Start of DATA RECORDS

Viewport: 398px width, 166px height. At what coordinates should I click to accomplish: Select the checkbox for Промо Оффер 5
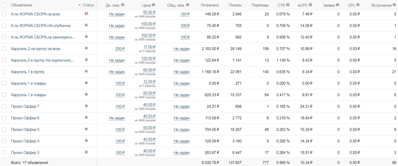4,130
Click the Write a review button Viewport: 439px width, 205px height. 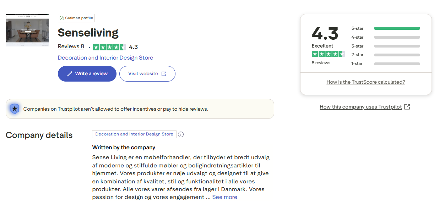pyautogui.click(x=87, y=74)
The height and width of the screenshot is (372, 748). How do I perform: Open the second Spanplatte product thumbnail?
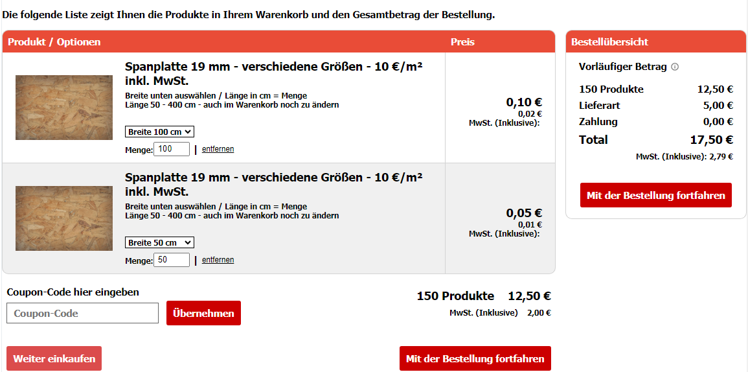[x=64, y=218]
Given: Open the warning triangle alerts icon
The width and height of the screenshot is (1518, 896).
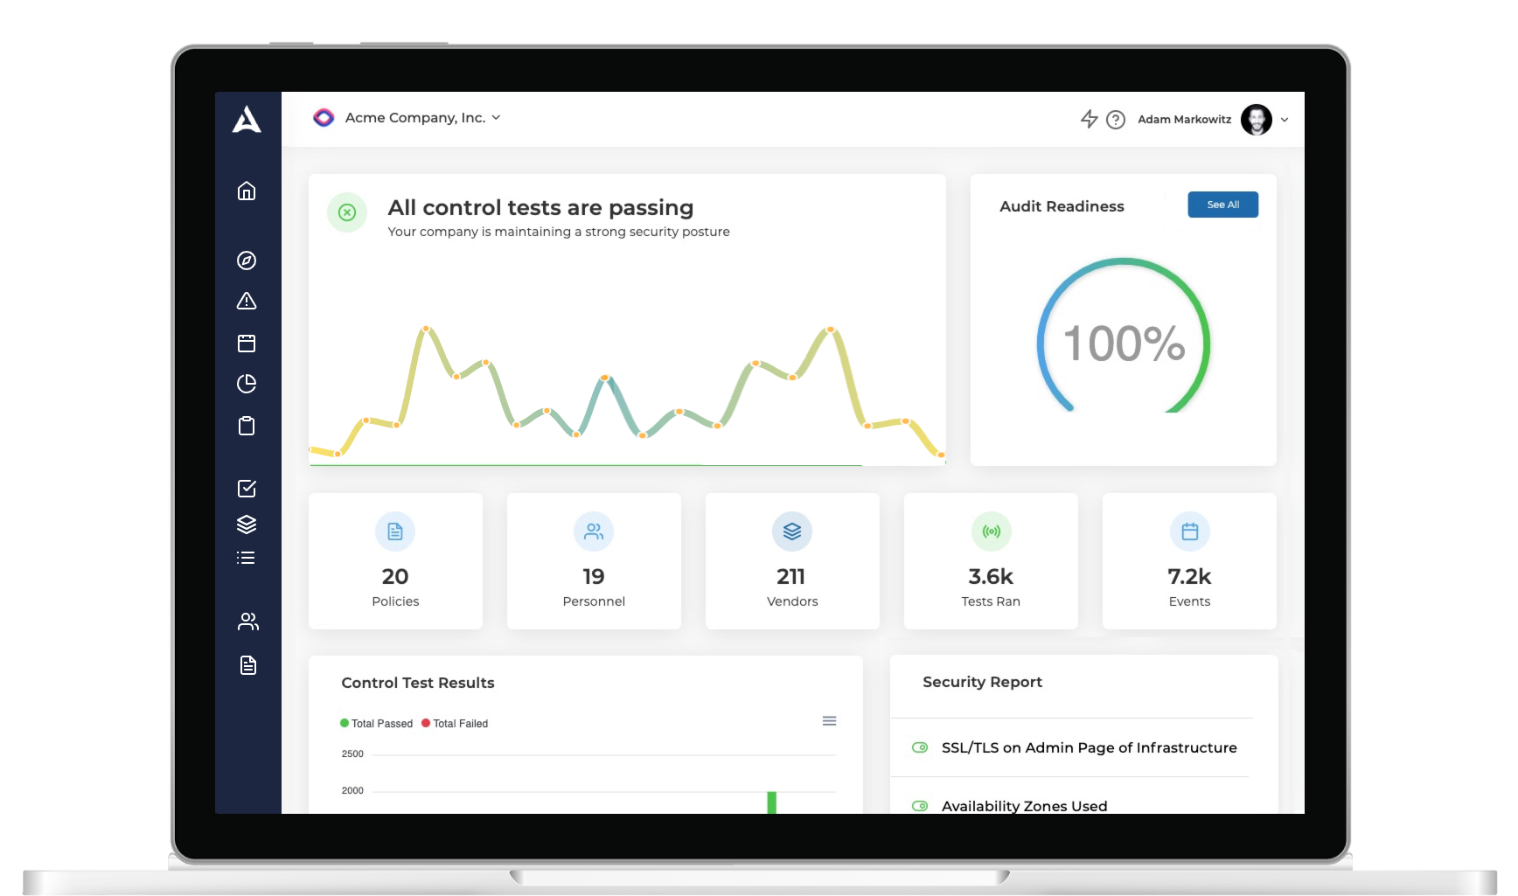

End of DATA RECORDS

▶ [WORK REQUEST] Your reply must hold only the lines from the line containing "Given: Open the warning triangle alerts icon" through the end of the records above, written out exactly, both ends included, with no pictures, please.

▶ [ANSWER]
Given: Open the warning triangle alerts icon
The width and height of the screenshot is (1518, 896).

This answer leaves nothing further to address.